*Directions for this task*
Locate each line in the rows below that contains the word "dimensions", treating uppercase and lowercase as distinct, and copy every such line in full.
## start Extracted data
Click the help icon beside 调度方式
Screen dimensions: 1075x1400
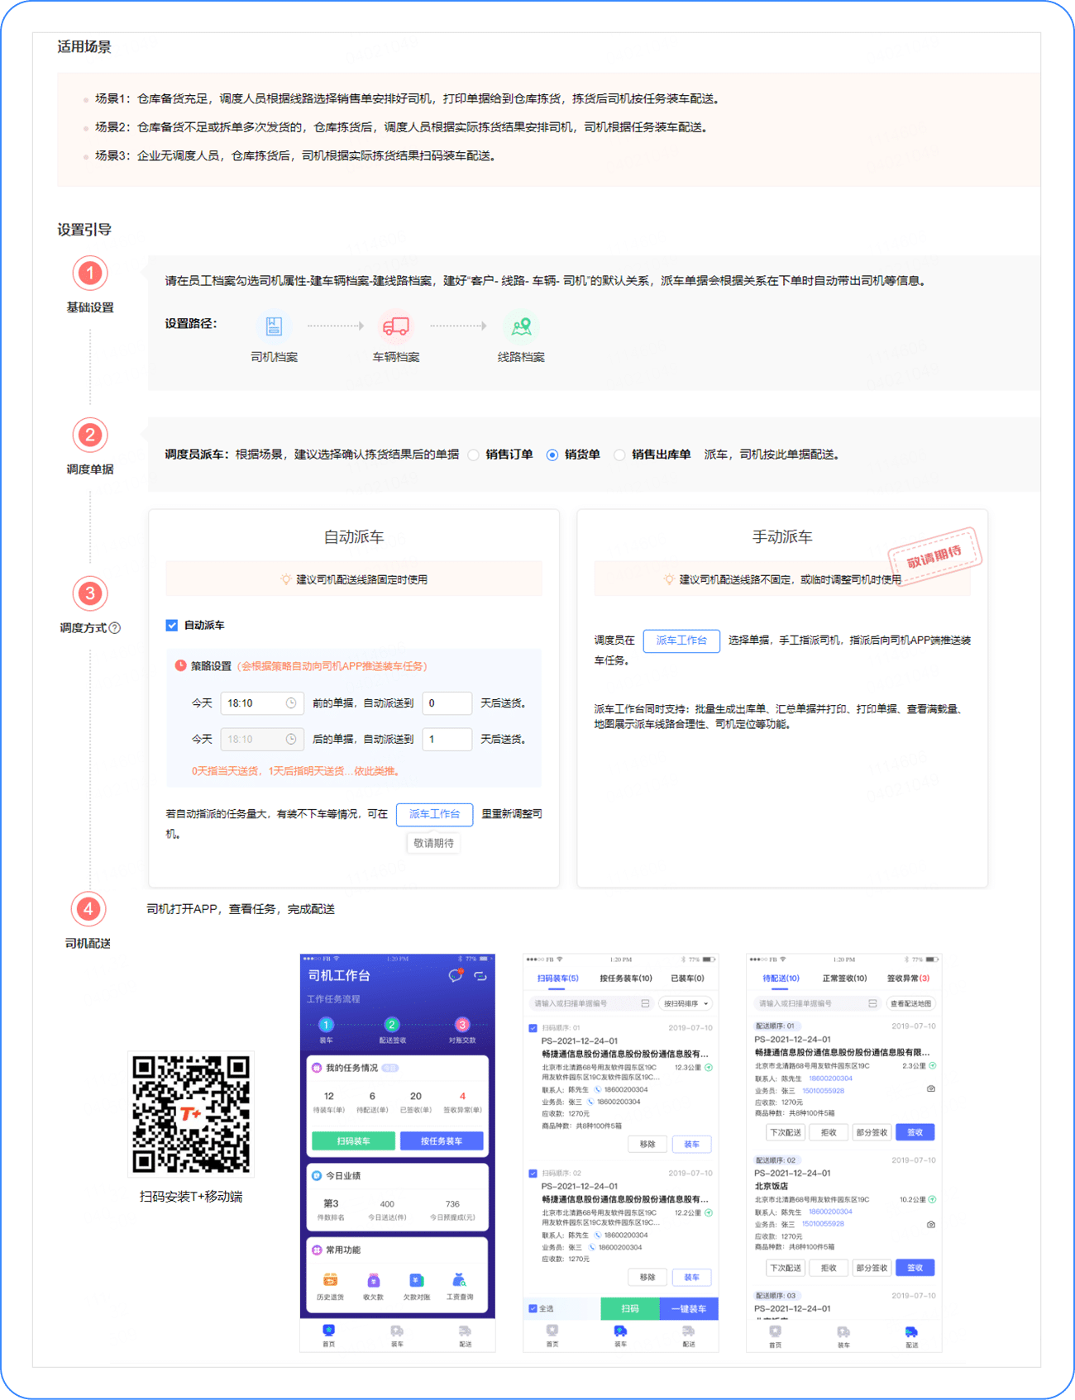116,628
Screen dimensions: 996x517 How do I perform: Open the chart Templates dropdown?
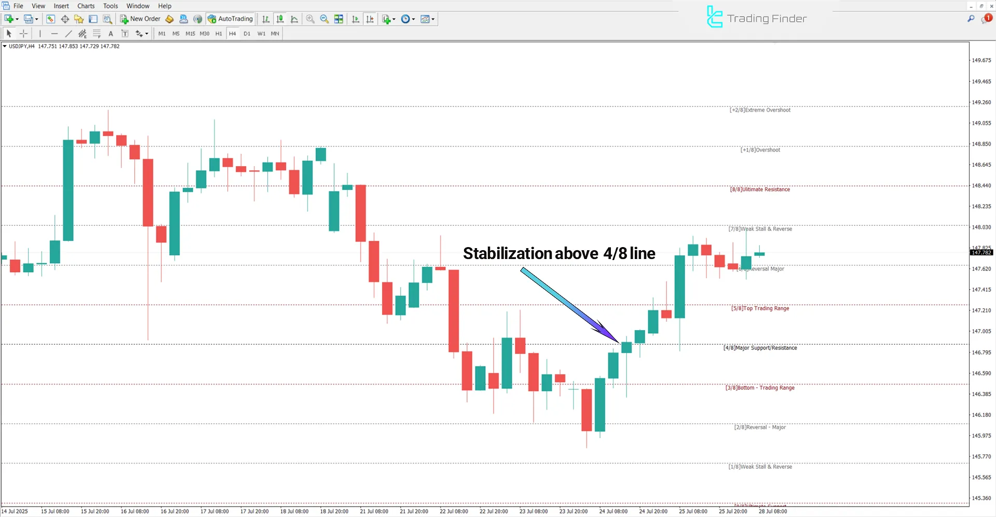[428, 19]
## end Extracted data
*Written answer*
Screen dimensions: 1075x1400
Screen dimensions: 996x517 How do I perform: Open the chart Templates dropdown?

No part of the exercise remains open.